We’ve provided you with two short unit test files for this project in the proj2c/tests directory:

  • TestOneWordKNot0Hyponyms.java
  • TestCommonAncestors.java

These test files are not comprehensive; in fact, they each only contain one sanity check test. You should fill each file with more unit tests, and also use them as a template to create two new test files for the respective cases.

If you need help figuring out what the expected outputs of your tests should be, you should use the two tools that we linked in the Getting Started section.

Debugging Tips

  • Use the small files while testing! This decreases the startup time to run Main.java and makes it easier to reason about the code. If you’re running Main.java, these files are set in the first few lines of the main method. For unit tests, the file names are passed into the getHyponymsHandler method.
  • You can run Main.java with the debugger to debug different inputs quickly. After clicking the “Hyponyms” button, your code will execute with the debugger - breakpoints will be triggered, you can use the variables window, etc.
  • There are a lot of moving parts to this project. Don’t start by debugging line-by-line. Instead, narrow down which function/region of your code is not working correctly then search more closely in those lines.
  • Check the FAQ for common issues and questions.

Submitting Your Code

Throughout this assignment, we’ve had you use your front end to test your code. Our grader is not sophisticated enough to pretend to be a web browser and call your code. Instead, we’ll need you to provide a method in the proj2c_testing.AutograderBuddy class that provides a handler that can deal with hyponyms requests.

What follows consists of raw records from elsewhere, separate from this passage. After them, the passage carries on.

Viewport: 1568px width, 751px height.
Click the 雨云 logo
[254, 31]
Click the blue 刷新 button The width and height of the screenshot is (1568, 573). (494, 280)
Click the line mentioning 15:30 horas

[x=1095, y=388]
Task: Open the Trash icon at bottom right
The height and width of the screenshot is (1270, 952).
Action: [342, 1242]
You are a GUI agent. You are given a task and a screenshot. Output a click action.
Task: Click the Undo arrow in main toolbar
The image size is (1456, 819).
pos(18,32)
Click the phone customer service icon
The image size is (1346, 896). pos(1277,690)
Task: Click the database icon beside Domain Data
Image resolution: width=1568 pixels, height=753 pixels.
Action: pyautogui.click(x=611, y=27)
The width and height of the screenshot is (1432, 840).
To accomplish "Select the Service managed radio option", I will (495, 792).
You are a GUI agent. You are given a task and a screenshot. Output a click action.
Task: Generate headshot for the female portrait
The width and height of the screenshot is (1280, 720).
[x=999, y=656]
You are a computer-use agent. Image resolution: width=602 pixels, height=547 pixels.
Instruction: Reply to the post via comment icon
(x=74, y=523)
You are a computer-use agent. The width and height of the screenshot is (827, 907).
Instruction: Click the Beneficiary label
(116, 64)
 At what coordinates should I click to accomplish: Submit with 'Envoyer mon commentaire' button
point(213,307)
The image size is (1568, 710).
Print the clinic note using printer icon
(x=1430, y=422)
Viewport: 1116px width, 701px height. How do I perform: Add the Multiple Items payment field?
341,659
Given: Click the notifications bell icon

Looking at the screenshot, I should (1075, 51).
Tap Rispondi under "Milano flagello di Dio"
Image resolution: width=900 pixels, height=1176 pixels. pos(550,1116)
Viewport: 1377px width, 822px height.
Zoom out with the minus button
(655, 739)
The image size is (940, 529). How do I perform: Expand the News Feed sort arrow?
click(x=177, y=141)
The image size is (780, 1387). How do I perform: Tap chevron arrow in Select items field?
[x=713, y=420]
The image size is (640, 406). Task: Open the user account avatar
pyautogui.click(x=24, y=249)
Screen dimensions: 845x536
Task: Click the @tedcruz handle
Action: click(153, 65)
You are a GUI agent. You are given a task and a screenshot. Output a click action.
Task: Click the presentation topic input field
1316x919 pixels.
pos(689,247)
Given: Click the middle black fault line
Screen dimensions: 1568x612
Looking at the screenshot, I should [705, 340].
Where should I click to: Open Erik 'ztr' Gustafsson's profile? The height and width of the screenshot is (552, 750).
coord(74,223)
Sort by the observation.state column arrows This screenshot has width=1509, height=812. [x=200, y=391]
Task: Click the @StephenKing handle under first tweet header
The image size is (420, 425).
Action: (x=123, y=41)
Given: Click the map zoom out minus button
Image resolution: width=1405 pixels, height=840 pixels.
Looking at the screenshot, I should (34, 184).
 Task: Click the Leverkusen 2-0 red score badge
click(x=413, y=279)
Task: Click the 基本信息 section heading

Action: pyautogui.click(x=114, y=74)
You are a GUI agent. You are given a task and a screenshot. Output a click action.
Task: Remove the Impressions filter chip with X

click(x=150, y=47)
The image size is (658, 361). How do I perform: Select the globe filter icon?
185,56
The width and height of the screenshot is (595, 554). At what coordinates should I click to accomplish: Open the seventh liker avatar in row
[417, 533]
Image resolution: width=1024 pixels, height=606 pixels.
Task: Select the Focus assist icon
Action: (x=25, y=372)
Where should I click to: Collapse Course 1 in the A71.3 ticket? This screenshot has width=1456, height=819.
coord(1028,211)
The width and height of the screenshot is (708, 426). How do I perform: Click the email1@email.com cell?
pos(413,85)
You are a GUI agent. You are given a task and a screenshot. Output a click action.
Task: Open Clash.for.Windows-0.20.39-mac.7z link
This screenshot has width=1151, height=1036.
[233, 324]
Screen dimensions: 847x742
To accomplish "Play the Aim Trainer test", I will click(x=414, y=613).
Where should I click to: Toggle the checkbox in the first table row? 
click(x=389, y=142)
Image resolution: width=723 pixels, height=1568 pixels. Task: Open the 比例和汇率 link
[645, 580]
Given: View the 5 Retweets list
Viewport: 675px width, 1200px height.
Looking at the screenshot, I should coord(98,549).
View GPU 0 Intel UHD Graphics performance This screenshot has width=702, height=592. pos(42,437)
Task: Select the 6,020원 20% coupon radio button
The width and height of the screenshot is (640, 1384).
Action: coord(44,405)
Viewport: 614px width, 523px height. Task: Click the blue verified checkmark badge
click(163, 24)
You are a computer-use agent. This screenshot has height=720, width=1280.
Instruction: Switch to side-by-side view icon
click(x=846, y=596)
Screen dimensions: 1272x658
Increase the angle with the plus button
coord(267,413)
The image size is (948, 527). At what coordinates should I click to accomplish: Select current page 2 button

When you ran git pull skeleton main at the start of this spec, you should have received a file called AutograderBuddy.java

Just like 2B, open AutograderBuddy.java and fill in the getHyponymsHandler method such that it returns a HyponymsHandler that uses the four given files. Your code here will probably be similar to your code in Main.java.

Now that you’ve created proj2c.testing.AutograderBuddy, you can submit to the autograder. If you fail any tests, you should be able to replicate them locally as JUnit tests by building on the test files above. If any additional datafiles are needed, they will be added to this section as links.

Optional Extra Features

If you’d like to go above and beyond in this project (and even explore some front-end development), read through the Optional Features spec!

Acknowledgements

The WordNet part of this assignment is loosely adapted from Alina Ene and Kevin Wayne’s Wordnet assignment at Princeton University.